Recall your retail time series data (from Exercise 7 in Section 2.10).Decompose the series using X-11. Does it reveal any outliers, or unusual features that you had not noticed previously?
#install.packages("seasonal")
library(seasonal)
Using the X-11 decomposition method, we see the that line is less smooth.
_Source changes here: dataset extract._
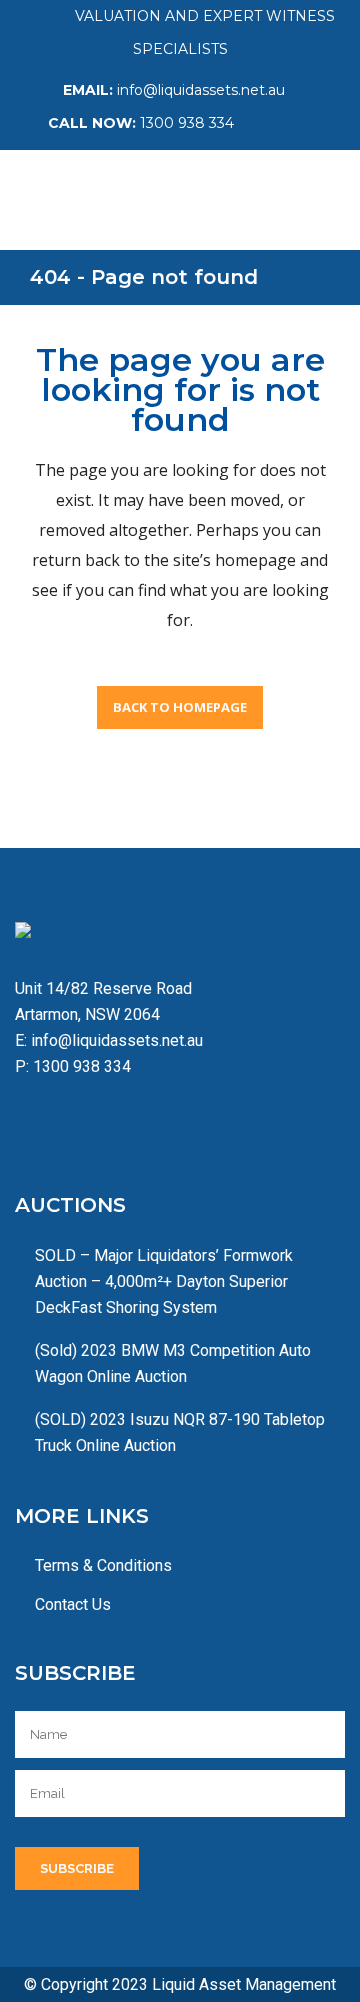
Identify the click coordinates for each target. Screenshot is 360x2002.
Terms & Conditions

This method captured seasonality better and is displaying more irregularities than previous one.
x11_decomp <- myseries %>%
model(x11 = X_13ARIMA_SEATS(Turnover ~ x11())) %>%
components()
autoplot(x11_decomp) +
labs(title = "Decomposition of Retail Turnover (X-11)")
Figures 3.19 and 3.20 show the result of decomposing the number of persons in the civilian labour force in Australia each month from February 1978 to August 1995.
knitr::include_graphics("figure 3.19.png")
knitr::include_graphics("figure 3.20.png")
Write about 3–5 sentences describing the results of the decomposition. Pay particular attention to the scales of the graphs in making your interpretation.
We can say that increase in the number of persons in the civilian labor force in Australia.
Seasonality is also present despite its scale being of a lesser degree to that of the remainder component, indicating that seasonality is not as significant. They do share similarities as in both graphs we see dips in the early 1990s (which was due to the recession).
Is the recession of 1991/1992 visible in the estimated components? Yes, the recession of 1991/1992 is visible in the estimated components and we can see Incredible dips in the rest of the area.